*** Opening INFORMATION SHOWN ***

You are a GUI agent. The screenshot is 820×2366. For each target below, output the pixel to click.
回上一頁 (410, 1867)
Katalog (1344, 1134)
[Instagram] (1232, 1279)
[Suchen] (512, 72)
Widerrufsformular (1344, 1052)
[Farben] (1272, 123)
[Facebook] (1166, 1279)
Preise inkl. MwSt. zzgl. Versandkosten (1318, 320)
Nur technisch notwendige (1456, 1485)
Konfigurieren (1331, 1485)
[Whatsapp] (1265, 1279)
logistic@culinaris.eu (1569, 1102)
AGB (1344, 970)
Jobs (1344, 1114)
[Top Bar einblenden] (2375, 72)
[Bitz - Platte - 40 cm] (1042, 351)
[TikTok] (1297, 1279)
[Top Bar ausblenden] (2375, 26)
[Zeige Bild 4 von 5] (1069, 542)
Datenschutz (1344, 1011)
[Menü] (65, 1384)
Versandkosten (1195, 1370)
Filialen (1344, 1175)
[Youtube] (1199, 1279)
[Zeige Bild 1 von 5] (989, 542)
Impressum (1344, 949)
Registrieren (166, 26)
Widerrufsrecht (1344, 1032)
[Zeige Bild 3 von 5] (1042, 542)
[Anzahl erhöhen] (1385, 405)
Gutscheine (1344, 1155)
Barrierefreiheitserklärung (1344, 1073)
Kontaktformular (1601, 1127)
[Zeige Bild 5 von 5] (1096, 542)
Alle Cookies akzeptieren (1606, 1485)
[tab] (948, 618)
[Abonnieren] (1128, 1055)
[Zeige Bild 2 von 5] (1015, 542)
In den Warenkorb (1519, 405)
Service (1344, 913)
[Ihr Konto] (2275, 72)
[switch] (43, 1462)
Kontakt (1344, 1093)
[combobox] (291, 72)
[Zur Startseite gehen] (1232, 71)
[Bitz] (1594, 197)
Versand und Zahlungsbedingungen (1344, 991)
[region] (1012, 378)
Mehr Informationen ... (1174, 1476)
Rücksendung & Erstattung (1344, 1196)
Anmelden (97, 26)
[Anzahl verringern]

*** Closing INFORMATION SHOWN ***

#### ABOUT THIS EXERCISE:
Check each line of the entries above for the word "Bild". List the ones that have it.

#### WRITTEN RESPONSE:
[Zeige Bild 4 von 5] (1069, 542)
[Zeige Bild 1 von 5] (989, 542)
[Zeige Bild 3 von 5] (1042, 542)
[Zeige Bild 5 von 5] (1096, 542)
[Zeige Bild 2 von 5] (1015, 542)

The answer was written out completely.